- **Description of the task**: Filter the entries below down to the lines that hold "will".

(Saved data entries)
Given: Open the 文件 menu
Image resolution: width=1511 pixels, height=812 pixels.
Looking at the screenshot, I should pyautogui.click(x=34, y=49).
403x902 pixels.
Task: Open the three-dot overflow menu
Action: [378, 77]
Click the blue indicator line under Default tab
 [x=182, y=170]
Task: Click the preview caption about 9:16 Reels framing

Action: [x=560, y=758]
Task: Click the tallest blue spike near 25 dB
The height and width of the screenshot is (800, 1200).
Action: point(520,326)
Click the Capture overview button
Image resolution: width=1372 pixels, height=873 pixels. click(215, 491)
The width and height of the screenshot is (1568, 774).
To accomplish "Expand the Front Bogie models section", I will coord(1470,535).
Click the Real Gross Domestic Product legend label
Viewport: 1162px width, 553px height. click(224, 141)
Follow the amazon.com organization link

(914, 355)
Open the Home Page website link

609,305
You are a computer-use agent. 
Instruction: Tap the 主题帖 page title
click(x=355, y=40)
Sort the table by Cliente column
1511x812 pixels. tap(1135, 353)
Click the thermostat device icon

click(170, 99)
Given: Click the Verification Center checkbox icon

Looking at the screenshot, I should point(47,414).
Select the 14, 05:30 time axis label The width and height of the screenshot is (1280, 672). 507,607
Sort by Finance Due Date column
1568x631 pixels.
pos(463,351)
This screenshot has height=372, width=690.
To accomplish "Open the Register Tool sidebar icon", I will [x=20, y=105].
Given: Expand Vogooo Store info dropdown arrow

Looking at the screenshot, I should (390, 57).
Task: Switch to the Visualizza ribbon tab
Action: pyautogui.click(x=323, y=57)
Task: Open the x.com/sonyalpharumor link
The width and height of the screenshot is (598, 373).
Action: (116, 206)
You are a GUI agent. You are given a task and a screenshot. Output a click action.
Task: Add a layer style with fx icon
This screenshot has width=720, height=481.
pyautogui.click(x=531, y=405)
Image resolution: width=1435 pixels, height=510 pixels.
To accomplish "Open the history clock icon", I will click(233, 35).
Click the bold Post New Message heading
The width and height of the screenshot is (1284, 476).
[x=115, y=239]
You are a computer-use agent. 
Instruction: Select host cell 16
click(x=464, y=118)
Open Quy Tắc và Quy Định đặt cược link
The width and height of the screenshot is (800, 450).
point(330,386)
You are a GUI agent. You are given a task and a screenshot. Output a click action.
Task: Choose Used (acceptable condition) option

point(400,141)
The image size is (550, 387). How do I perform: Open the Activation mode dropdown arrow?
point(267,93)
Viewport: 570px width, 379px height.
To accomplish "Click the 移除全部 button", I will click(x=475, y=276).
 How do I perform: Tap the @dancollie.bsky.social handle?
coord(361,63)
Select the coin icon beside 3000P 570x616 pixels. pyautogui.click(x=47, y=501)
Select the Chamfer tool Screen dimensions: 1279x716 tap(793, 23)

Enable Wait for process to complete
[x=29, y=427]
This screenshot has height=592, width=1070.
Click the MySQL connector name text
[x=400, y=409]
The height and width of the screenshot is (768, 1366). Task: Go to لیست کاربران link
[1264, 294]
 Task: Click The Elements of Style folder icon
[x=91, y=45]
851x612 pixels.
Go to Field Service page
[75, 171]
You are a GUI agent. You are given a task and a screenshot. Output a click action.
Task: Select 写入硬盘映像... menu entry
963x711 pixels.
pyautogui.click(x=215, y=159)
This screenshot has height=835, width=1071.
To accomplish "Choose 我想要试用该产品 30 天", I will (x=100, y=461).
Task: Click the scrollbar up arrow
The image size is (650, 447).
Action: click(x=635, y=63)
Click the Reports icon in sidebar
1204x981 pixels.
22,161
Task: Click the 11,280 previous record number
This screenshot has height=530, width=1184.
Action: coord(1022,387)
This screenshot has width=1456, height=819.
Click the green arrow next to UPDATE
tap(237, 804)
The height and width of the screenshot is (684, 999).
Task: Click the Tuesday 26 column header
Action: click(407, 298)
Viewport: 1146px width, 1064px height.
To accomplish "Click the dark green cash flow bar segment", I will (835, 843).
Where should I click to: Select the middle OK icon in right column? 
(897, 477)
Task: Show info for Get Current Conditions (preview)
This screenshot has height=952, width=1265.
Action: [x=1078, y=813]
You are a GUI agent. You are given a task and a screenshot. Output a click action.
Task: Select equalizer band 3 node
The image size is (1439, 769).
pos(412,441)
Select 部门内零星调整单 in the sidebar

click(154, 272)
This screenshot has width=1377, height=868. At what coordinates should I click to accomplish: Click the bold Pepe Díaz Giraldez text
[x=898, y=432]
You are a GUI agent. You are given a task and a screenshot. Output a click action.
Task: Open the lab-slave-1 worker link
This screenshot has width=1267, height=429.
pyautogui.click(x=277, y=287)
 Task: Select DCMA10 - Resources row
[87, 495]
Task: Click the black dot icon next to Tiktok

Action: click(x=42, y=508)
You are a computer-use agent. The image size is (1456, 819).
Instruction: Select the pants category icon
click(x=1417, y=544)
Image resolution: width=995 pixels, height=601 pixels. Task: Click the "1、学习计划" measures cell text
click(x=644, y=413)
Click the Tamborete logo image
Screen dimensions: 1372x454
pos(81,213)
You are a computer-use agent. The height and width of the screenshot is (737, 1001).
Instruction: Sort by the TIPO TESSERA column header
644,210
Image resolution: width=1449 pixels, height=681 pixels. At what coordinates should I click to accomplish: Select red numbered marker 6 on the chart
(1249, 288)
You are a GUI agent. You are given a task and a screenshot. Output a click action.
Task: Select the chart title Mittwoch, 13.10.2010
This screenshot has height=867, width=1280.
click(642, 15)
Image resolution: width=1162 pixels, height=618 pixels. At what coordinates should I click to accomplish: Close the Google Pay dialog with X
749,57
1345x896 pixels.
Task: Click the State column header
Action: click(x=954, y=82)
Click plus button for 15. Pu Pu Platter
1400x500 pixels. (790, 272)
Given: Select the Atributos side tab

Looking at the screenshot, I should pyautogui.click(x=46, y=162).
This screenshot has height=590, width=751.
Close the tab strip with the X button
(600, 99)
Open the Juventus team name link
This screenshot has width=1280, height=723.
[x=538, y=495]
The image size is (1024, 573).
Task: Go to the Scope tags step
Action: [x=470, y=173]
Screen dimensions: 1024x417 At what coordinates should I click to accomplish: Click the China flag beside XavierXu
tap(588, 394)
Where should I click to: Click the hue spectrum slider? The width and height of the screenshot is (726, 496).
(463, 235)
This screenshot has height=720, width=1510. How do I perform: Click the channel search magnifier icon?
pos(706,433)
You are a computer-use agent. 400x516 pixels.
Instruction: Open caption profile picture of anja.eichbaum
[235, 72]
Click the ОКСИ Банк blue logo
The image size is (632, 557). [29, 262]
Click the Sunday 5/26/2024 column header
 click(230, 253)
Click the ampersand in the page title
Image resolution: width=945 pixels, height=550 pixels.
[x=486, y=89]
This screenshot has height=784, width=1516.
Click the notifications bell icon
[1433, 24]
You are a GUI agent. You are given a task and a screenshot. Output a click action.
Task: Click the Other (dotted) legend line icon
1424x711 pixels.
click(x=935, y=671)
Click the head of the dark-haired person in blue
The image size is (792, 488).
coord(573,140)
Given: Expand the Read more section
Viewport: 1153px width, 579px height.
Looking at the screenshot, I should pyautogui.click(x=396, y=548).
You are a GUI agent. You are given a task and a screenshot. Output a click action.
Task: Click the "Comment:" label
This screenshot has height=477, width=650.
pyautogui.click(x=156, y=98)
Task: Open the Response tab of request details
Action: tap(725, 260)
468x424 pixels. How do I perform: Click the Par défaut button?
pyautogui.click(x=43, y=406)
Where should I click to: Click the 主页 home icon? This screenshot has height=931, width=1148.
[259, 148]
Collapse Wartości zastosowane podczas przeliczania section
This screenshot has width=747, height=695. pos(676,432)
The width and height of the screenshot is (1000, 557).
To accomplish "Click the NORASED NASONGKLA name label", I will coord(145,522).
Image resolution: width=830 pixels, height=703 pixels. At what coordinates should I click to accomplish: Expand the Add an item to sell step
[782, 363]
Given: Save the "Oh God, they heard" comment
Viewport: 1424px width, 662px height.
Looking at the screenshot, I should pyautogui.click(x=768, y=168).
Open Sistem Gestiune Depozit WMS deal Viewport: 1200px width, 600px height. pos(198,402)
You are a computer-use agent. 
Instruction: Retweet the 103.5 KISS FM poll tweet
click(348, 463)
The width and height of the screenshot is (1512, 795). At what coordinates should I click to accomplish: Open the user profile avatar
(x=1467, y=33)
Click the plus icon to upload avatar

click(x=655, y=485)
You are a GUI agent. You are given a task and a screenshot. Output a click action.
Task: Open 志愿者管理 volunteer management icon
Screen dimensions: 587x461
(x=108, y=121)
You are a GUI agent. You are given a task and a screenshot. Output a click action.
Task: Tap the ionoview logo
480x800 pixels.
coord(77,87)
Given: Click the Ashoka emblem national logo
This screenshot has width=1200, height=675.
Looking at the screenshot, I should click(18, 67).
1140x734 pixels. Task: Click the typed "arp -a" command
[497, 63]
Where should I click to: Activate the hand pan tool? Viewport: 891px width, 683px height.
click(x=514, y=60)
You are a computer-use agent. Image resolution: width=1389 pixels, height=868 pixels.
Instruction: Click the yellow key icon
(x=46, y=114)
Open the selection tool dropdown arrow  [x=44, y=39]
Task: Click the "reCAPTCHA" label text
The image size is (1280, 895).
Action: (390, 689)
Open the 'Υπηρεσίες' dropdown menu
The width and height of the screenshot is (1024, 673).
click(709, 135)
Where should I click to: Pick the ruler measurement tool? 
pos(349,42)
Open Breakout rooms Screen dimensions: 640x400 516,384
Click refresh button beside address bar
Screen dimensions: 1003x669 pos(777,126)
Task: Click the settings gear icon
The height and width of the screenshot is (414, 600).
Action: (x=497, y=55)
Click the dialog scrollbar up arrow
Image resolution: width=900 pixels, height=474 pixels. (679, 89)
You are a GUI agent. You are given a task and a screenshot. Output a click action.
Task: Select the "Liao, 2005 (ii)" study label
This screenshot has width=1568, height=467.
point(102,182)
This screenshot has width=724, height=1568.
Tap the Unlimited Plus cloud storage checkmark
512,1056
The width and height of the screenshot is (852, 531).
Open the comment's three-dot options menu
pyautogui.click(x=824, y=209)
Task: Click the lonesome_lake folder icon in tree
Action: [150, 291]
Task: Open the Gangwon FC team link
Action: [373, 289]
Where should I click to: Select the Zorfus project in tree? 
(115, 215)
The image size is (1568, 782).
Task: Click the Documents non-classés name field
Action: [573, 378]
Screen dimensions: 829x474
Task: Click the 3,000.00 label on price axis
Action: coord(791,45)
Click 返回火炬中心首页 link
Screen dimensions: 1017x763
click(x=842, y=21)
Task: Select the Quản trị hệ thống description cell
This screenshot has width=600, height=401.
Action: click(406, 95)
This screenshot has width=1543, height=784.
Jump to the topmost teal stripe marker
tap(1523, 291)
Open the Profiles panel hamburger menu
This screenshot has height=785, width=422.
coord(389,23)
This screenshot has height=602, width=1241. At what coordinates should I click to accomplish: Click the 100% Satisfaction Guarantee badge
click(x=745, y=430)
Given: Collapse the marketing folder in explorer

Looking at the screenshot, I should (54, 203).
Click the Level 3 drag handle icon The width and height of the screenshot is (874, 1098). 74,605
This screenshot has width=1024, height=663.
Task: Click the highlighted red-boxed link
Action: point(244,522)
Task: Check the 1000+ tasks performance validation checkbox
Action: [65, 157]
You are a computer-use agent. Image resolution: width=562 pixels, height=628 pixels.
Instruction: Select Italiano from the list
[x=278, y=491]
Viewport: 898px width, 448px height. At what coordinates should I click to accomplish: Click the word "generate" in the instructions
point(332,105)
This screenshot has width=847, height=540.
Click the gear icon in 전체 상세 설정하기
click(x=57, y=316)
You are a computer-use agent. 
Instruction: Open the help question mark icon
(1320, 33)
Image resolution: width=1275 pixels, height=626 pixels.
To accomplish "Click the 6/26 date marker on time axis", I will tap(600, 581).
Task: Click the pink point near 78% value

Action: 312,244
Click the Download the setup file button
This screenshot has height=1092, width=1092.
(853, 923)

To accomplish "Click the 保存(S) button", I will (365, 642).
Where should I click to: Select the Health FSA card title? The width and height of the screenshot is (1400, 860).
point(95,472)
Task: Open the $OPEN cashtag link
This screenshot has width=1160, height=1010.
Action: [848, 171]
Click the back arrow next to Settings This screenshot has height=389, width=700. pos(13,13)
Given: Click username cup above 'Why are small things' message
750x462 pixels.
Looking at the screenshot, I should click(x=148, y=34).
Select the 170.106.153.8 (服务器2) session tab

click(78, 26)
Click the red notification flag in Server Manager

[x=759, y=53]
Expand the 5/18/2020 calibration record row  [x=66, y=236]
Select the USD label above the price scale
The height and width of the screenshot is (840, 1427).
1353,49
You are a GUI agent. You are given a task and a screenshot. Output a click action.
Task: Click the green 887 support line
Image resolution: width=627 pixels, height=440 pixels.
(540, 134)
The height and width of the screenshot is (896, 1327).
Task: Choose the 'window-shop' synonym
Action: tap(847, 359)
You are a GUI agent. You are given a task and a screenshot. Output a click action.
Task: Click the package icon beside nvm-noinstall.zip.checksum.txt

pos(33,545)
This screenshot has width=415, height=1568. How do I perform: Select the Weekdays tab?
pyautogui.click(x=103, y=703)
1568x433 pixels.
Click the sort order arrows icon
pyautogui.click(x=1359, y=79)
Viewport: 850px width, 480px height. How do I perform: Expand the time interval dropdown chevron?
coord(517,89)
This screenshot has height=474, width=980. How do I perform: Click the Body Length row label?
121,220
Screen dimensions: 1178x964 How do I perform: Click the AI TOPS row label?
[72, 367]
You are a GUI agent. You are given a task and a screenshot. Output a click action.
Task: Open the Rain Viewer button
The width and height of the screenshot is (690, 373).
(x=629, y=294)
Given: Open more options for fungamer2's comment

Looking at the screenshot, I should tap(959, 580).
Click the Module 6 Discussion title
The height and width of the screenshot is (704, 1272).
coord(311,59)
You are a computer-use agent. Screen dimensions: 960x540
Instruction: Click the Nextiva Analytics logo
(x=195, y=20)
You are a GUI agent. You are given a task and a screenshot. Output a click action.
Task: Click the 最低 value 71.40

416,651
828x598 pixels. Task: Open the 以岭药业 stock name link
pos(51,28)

- **Solution to the exercise**:
To accomplish "Expand the Front Bogie models section", I will coord(1470,535).
To accomplish "Open the Register Tool sidebar icon", I will [x=20, y=105].
To accomplish "Open the history clock icon", I will click(233, 35).
To accomplish "Click the 移除全部 button", I will click(x=475, y=276).
To accomplish "Choose 我想要试用该产品 30 天", I will (x=100, y=461).
To accomplish "Click the dark green cash flow bar segment", I will (835, 843).
To accomplish "Click the NORASED NASONGKLA name label", I will coord(145,522).
To accomplish "Click the 6/26 date marker on time axis", I will tap(600, 581).
To accomplish "Click the 保存(S) button", I will (365, 642).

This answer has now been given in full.